On Fri, Jun 15, 2007 at 07:59:56AM -0500, Kelly F. Hickel wrote:
> Hmm, the obvious combinations work for me on centos 5.5.....
>
> [root at starbug2 ~]# TZ=GMT perl -e' print localtime()."\n";'
> Fri Jun 15 12:58:10 2007
> [root at starbug2 ~]# TZ="US/Eastern" perl -e' print localtime()."\n";'
> Fri Jun 15 08:58:21 2007
> [root at starbug2 ~]# perl -e' $ENV{TZ} = "GMT"; print localtime()."\n";'
> Fri Jun 15 12:59:08 2007
> [root at starbug2 ~]# perl -e' $ENV{TZ} = "US/Eastern"; print
> localtime()."\n";'
> Fri Jun 15 08:59:15 2007
There appear to be two things interacting here (at least in Jesse's example)
On a FreeBSD machine that's in GMT I see:
$ TZ=US/Mountain perl -we' print localtime()."\n"; $ENV{TZ} = "US/Eastern"; print localtime()."\n";'
Fri Jun 15 13:31:51 2007
Fri Jun 15 13:31:51 2007
$ TZ=US/Eastern perl -we' print localtime()."\n"; $ENV{TZ} = "US/Mountain"; print localtime()."\n";'
Fri Jun 15 13:31:54 2007
Fri Jun 15 13:31:54 2007
so TZ is getting ignored.
Whereas an Ubuntu machine recognises the TZ strings:
$ TZ=US/Eastern perl -we' print localtime()."\n"; $ENV{TZ} = "US/Mountain"; print localtime()."\n";'
Fri Jun 15 09:32:56 2007
Fri Jun 15 09:32:56 2007
$ TZ=US/Mountain perl -we' print localtime()."\n"; $ENV{TZ} = "US/Eastern"; print localtime()."\n";'
Fri Jun 15 07:33:00 2007
Fri Jun 15 07:33:00 2007
then both print out that timezone at initialisation time, and the subsequent
change is ignored.
So OS X must be doing something "special" and resetting the timezone for every
call to localtime.
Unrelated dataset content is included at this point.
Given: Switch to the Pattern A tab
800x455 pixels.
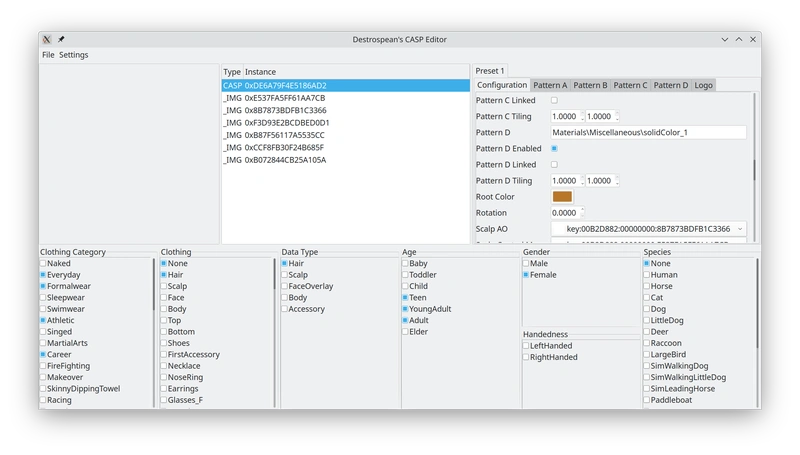Looking at the screenshot, I should [549, 86].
Note that GMT isn't a great one to test with, as the
default for timezones you don't understand is 0, which is GMT.
$ TZ=Europe/London perl -we'print gmtime() . "\n" . localtime()."\n";'
Fri Jun 15 13:36:45 2007
Fri Jun 15 14:36:45 2007
$ TZ=US/Dubya perl -we'print gmtime() . "\n" . localtime()."\n";'
Fri Jun 15 13:37:05 2007
Fri Jun 15 13:37:05 2007
And no, I don't know more than this.